According to the National Pavement Contractors Association, "A properly constructed and maintained asphalt driveway will last 20 to 30 years." Seal coating a driveway protects it from rain, sleet, snow and ice, as well as the many chemicals coming into contact with it. Some of these chemicals include brake fluids, motor oil, gasoline and cleaning solvents. The consequences of not using a seal coating on a new asphalt driveway include fading, cracking and breaking.
Asphalt consists of stones, gravel and sand that are bound together by asphalt cement, a liquid petroleum product that heats up during the mixing process and gradually hardens as it cools. The stones, gravel and sand feed into a conveyor belt where they are flame-dried, then combined with asphalt cement. The finished product pours out of the conveyor belt and proceeds to be used for paving. The hardened product is what you see in an asphalt driveway.
A freshly paved asphalt driveway looks very black at first. Oxidation causes the black color to fade to gray over time. Oxidation occurs when oxygen combines with certain elements while losing electrons, resulting in corrosion. It manifests as rust on metal and as brittleness and grayness on a once-dark asphalt pavement. Nature's elements -- sun, rain, sleet, wind and snow -- cause oxidation. Also, leakage of other petroleum products into asphalt pavement causes damage by weakening the adhesive that holds it together. Seal coatings, correctly applied, guard against this damage.
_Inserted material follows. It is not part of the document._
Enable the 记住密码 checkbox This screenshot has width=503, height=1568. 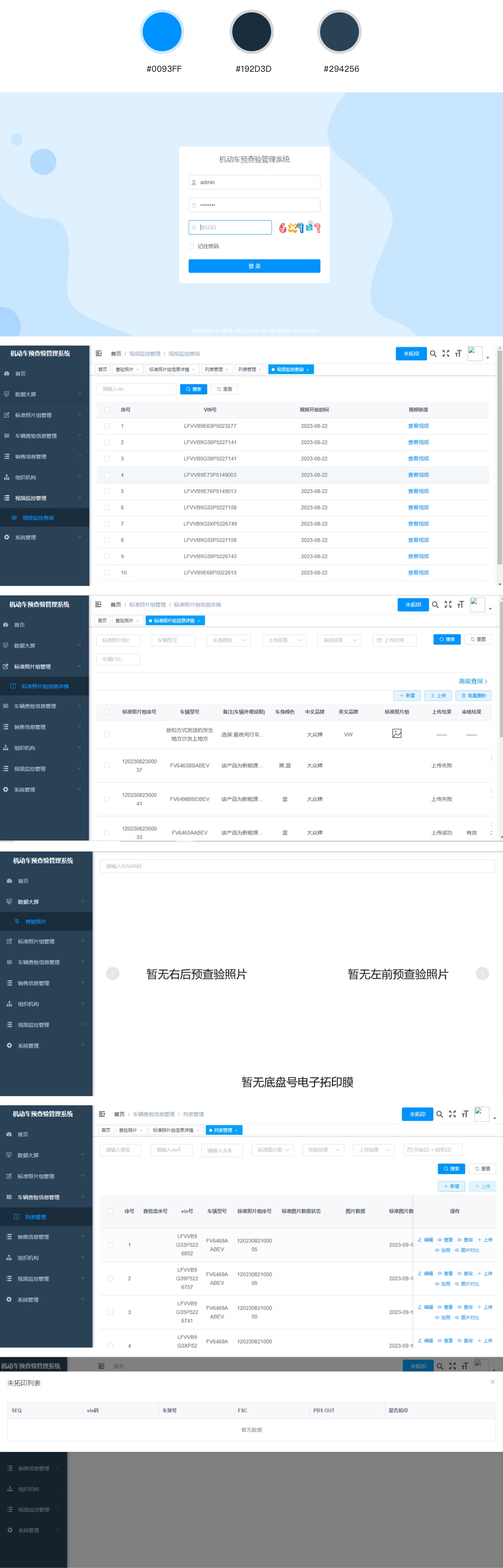(191, 247)
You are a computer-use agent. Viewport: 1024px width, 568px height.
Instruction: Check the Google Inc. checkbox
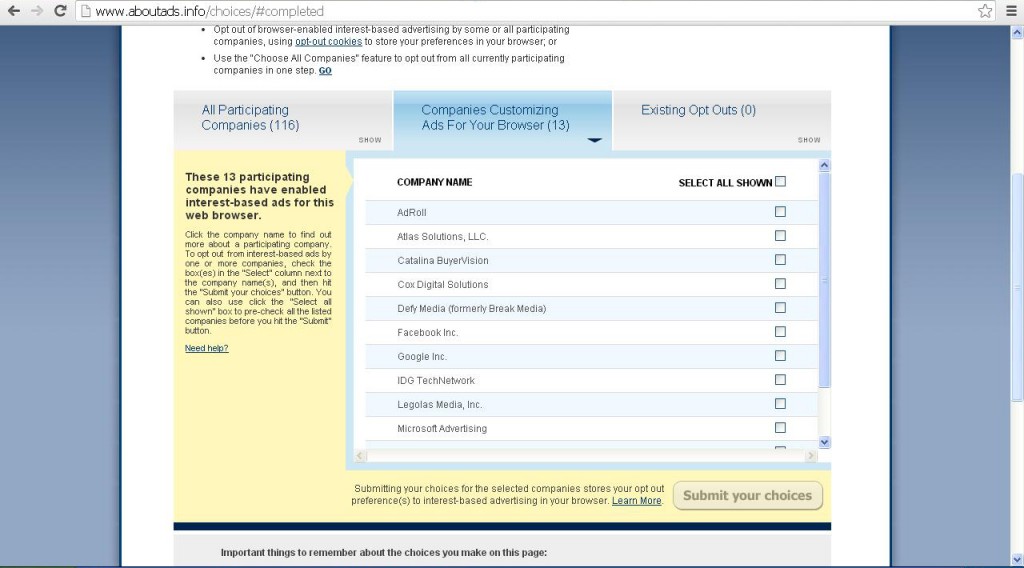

Refined Coal Tar Seal Coating
Seal coating mixtures exist in two main categories: refined coal tar and asphalt. The coal tar type comes from the coking process, which involves the distillation of coal. Made up of thousands of chemicals, refined coal tar sealers are characterized by stability of molecular structure. This stability makes coal tar sealers very efficient in protecting asphalt against chemicals and weather, as these things cannot alter the properties of refined coal tar. Another name for these sealers is coal tar pitch emulsions, or CTPE. Due to mineral fillers, these sealers flex with pavement movements, making them less likely to crack.
Asphalt Seal Coating
Asphalt seal coating performs as well as refined coal tar mixtures, except in the area of fading. Asphalt possesses an affinity for petrochemicals because it is itself a petroleum byproduct. Thus, fading happens when the asphalt is dissolved by substances containing petrochemicals. Advantages of asphalt seal coatings have to do with the fact that they are almost odorless and do not burn or irritate the skin.